Check every line of the data below for the word "this" and say how many have it, without further comment.

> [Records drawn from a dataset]

* * * * *

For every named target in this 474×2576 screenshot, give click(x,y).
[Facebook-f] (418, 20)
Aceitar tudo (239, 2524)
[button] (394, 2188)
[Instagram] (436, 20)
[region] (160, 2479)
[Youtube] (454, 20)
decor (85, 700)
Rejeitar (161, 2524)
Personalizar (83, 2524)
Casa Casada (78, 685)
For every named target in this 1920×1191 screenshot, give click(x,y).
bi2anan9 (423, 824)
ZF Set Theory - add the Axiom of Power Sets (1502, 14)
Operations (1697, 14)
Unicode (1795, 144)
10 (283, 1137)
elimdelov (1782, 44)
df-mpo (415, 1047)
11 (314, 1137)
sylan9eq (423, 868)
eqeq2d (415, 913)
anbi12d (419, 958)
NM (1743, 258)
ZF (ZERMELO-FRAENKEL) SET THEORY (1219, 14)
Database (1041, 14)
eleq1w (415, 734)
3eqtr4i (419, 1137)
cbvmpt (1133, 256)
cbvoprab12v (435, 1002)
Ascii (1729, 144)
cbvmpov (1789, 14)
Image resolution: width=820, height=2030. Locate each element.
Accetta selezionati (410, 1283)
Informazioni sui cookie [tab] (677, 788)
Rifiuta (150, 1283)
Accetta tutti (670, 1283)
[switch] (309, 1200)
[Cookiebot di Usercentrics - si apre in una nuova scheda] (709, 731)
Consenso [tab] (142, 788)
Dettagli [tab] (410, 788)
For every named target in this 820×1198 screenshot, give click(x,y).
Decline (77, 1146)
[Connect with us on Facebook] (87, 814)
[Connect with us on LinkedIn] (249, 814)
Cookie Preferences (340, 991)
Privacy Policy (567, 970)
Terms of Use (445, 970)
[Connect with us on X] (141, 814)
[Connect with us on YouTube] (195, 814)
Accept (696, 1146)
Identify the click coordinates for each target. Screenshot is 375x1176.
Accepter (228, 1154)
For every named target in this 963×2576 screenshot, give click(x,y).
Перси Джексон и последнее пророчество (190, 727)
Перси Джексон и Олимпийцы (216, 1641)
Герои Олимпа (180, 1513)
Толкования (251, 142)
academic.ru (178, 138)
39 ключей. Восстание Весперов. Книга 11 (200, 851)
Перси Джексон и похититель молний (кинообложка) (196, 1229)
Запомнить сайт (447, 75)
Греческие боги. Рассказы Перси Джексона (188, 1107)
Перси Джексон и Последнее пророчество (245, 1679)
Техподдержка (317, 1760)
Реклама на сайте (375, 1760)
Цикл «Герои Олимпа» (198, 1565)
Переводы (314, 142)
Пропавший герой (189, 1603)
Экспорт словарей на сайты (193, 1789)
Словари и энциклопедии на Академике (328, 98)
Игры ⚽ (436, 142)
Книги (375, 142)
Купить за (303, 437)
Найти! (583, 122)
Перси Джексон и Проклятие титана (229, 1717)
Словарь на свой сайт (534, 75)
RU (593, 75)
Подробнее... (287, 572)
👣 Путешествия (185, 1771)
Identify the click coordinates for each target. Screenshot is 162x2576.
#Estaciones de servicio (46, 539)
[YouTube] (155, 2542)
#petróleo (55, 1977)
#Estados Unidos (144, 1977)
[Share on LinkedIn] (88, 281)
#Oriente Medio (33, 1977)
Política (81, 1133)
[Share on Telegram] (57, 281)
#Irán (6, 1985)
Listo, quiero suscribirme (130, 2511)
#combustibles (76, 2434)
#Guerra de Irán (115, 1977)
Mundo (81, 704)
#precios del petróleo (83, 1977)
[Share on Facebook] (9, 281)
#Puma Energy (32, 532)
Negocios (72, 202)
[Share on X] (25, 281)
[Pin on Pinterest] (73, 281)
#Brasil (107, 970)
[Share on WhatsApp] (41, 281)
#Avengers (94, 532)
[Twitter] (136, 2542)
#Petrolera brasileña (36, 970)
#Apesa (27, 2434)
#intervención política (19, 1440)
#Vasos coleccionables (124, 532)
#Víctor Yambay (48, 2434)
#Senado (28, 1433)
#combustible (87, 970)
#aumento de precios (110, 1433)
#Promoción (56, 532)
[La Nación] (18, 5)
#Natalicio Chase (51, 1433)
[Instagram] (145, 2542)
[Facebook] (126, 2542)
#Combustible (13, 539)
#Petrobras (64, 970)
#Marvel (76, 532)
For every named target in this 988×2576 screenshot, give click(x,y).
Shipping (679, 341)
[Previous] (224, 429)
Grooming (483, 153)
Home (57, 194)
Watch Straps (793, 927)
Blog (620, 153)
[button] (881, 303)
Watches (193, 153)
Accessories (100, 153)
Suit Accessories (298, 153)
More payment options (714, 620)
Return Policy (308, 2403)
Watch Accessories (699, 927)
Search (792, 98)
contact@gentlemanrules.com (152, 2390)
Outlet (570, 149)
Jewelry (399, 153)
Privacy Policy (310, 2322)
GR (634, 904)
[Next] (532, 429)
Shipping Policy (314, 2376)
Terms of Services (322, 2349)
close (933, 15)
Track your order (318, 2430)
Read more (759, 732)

* * * * *

> [Response] 5